■ **Aim of the exercise**: Scan the listing below for "computer", then report every line that has it.

■ **Stored data**:
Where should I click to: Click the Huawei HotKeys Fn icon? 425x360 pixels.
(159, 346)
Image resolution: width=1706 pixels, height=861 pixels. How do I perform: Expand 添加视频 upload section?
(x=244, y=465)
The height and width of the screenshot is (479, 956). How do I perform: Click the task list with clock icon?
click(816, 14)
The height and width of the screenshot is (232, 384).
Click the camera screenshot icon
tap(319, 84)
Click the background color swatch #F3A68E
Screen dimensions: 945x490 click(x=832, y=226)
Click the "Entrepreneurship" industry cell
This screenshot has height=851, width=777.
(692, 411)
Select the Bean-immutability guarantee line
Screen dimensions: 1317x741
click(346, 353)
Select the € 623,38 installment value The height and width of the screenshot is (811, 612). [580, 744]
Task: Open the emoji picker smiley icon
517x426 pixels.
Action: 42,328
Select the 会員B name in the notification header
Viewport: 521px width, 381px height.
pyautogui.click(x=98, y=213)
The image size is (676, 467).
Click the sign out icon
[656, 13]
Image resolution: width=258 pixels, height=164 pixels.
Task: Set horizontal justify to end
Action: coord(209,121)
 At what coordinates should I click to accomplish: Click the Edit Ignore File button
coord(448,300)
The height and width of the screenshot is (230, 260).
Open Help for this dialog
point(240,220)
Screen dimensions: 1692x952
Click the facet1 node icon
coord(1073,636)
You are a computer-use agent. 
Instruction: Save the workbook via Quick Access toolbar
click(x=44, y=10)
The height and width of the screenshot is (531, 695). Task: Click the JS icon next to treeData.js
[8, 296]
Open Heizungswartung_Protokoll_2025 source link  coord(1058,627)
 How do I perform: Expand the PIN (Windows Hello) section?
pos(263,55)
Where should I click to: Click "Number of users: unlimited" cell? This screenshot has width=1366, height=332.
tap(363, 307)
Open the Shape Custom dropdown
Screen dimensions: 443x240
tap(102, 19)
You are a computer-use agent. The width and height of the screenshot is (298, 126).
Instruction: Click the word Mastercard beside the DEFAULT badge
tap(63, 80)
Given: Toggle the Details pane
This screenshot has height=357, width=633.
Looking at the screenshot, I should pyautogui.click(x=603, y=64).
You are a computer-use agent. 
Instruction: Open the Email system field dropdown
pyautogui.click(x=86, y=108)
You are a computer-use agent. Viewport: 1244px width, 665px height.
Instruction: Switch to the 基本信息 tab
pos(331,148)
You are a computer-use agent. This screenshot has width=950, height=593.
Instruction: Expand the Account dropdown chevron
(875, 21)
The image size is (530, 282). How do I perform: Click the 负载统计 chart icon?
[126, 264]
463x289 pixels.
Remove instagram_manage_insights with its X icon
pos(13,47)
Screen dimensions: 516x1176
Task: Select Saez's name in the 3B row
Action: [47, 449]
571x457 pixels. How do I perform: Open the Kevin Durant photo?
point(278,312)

■ **Answer section**:
You are a computer-use agent. 
You are a computer-use agent. The width and height of the screenshot is (298, 126).
You are a computer-use agent. 
You are a computer-use agent. Viewport: 1244px width, 665px height.
You are a computer-use agent. This screenshot has width=950, height=593.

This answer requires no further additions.